If you’d like to learn more about circadian rhythms, you can read this article by the Sleep Foundation.
So, how does exercise impact this? Your circadian rhythm is affected by daily time cues known as ‘zeitgebers’. Bright light is considered the most important zeitgeber, however, recent research has shown that exercise has a very similar impact in terms of its ability to shift our circadian rhythm.
A study compared the impact of exposing participants to extremely bright light between the hours of 10:10pm and 11:40pm, and undertaking moderate intensity exercise of the same duration between these times. What they found was that exercise had a very similar impact on the participant's circadian rhythm. Effectively, their bedtime was pushed back, and they didn’t want to sleep until later in the evening.
Why is this important? Let’s take a look at an example. If you currently have a regular sleep routine where you go to sleep at 10pm and wake up at 7am, you wouldn’t want any external factors disrupting this cycle, which could have a negative impact on your health.
Timing your exercise within this cycle would make sense, whether that be before work, in your lunch break or straight after work. But if you start exercising earlier in the morning, or later at night, this could disrupt your current rhythm.
Exercise timing, weight loss and physiological markers
Surprisingly, the timing of exercise and its impact on your weight and fitness is not a subject that has been extensively researched. However, a group of researchers from Australia conducted a trial to try and uncover some answers. A group of overweight and obese adults with low levels of activity were put into one of three groups, the early morning exercise group, the evening exercise group and the control group (no intervention). Both groups performed exactly the same exercise in the same environment.

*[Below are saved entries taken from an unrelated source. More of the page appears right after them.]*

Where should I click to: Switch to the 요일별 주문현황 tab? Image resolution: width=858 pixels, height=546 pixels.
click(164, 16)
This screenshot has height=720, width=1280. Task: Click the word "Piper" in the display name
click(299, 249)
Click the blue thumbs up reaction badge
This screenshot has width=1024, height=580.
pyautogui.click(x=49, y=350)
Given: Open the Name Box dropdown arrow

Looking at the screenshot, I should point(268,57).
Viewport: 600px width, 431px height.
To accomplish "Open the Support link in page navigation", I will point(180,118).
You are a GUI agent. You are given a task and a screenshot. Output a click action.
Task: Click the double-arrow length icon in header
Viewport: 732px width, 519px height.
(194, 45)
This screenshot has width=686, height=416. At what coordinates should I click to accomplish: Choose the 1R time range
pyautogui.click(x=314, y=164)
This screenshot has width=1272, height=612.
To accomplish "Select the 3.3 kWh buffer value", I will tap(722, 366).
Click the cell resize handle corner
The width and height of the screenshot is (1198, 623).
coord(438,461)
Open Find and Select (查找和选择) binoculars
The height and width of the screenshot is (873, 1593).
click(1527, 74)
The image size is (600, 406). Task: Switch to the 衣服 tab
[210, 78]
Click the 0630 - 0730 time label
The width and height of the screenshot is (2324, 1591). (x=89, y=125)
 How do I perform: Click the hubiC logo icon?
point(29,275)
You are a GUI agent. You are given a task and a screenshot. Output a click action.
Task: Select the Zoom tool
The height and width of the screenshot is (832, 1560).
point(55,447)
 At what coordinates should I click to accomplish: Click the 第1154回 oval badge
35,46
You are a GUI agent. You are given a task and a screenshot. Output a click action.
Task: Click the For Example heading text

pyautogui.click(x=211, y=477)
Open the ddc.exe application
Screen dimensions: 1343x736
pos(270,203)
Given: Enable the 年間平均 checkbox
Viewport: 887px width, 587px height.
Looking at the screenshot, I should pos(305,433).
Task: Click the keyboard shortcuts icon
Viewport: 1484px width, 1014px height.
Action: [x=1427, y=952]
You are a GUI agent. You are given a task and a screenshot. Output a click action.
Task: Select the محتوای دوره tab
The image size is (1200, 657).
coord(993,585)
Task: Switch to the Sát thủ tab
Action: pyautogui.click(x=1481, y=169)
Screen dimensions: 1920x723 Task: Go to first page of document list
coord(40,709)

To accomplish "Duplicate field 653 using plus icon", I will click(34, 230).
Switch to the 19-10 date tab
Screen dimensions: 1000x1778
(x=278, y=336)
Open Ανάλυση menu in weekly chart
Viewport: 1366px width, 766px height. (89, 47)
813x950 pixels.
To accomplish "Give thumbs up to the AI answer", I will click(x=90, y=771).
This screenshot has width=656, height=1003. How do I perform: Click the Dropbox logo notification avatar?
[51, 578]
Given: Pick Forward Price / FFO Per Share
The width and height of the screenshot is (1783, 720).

What the researchers found was that both times of exercise had a similar positive impact on weight, waist circumference and other metabolic markers such as blood glucose, cholesterol and blood pressure. This trial only had a small sample size of 19; however, it’s the first of its kind and does suggest that it might not matter what time of day you exercise, you will gain similar benefits across the day.
The researchers did note that adherence to exercise was the most important factor. So whatever time of day you find you’re comfortable exercising, and the time of day that you will continue to exercise, is probably the best! If you’re not sure what time that is, experiment!
Why not try exercising at different times over the next couple of weeks and see which time suits you best?